La prosa de Marcel Proust tiene algo de exploración a través de la selva. El lector/explorador nunca sabe bien hacia dónde va o de dónde viene. Se abre camino en la espesura a golpe de machete; si gira la cabeza, comprobará (al principio con pesar, más tarde con alivio) cómo la espesura se ha vuelto a cerrar tras sus pasos. En ocasiones se aburrirá soberanamente; otras veces se emocionará, e incluso encontrará diversión en la lectura. Como cualquier explorador que se precie se perderá unas cuantas veces y se encontrará otras tantas.
Así veo la exploración a través del tiempo perdido.
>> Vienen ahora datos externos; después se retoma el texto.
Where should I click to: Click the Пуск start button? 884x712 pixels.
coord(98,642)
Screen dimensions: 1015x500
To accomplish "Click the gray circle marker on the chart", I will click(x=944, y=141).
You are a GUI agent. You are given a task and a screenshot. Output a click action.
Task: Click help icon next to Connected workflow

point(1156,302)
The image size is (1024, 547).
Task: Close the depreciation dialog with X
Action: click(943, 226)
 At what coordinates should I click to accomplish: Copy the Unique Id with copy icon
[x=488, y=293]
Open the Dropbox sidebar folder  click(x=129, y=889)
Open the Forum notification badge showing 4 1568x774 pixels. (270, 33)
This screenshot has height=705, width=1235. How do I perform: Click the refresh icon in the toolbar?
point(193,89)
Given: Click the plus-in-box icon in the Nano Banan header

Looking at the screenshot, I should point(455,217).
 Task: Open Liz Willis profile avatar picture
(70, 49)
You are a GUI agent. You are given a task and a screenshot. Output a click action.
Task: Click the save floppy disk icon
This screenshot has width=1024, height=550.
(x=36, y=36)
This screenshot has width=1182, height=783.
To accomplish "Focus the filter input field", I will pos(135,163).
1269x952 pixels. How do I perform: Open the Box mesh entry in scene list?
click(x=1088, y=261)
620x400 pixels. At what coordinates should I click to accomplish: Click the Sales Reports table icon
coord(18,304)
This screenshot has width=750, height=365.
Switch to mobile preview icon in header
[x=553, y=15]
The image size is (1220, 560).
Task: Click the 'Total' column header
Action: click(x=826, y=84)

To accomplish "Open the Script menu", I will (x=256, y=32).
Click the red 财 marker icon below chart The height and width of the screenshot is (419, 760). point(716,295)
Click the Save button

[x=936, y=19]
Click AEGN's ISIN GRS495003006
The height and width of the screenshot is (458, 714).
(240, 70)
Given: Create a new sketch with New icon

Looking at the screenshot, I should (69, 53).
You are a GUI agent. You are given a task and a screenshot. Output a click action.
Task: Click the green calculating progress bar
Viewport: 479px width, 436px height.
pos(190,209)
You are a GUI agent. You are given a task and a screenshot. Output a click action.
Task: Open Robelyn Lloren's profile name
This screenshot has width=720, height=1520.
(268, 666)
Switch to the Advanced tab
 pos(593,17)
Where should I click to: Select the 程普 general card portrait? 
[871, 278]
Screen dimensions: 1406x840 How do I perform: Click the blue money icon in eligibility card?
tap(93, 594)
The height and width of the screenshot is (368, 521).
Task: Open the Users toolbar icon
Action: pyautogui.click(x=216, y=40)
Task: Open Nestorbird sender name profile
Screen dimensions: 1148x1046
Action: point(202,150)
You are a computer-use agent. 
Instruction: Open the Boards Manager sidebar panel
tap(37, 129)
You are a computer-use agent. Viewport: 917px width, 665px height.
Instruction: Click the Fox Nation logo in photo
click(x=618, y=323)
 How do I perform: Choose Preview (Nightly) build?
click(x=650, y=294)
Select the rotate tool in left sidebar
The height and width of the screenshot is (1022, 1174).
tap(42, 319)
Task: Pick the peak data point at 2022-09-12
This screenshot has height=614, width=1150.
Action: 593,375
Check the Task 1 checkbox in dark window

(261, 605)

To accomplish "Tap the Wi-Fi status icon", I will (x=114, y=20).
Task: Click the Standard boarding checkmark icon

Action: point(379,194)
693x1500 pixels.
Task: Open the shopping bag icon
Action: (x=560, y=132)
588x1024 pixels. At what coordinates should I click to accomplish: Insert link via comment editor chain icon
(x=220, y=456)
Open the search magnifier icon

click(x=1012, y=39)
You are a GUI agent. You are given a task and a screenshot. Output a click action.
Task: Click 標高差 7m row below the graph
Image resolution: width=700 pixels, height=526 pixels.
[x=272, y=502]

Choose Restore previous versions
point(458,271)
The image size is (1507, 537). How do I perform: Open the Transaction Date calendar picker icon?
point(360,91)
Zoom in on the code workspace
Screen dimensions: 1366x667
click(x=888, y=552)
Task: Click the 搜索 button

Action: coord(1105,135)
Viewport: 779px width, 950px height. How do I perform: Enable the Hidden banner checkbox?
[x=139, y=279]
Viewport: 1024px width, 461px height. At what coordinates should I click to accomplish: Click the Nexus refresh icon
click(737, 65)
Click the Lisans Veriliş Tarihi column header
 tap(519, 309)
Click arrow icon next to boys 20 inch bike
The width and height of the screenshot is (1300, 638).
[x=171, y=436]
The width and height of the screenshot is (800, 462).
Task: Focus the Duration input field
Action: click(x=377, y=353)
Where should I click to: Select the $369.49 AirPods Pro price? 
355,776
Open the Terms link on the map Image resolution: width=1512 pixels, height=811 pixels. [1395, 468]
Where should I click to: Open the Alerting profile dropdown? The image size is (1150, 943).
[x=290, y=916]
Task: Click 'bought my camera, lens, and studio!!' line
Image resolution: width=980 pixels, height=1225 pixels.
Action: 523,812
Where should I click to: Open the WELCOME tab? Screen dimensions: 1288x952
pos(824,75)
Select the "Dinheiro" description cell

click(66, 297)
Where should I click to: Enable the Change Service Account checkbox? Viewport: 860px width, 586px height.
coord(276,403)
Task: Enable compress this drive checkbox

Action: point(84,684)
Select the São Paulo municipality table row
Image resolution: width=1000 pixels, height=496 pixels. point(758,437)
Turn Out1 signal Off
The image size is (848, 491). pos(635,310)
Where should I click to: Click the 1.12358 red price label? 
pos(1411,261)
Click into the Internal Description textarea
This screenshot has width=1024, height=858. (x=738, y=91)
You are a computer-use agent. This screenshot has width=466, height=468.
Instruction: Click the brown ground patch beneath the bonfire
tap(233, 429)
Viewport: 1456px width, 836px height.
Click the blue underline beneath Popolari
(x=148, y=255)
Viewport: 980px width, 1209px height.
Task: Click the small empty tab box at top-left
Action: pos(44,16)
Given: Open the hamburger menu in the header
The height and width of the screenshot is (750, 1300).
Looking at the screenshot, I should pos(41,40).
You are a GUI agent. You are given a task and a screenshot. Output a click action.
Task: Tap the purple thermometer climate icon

Proust divaga tanto que su prosa no es un camino. Es como un océano donde cada barco puede singlar por donde le plazca (o por donde el azar lo lleve). La única guía de lectura sería el celebérrimo cantar de un poeta coetáneo del escritor francés con aquello de “se hace camino al andar”.
Pero lo que hace inmenso a Proust es que esa malla tupida y compleja, esa selva de densidad abrumadora, representa la memoria, con todos sus vericuetos y rincones. Me fascina la idea proustiana de que mediante una llave que todos llevamos (para Proust la llave es una magdalena mojada en té) se puede acceder sin restricción alguna al laberinto de la memoria y evocar, con precisión pericial, todo lo vivido.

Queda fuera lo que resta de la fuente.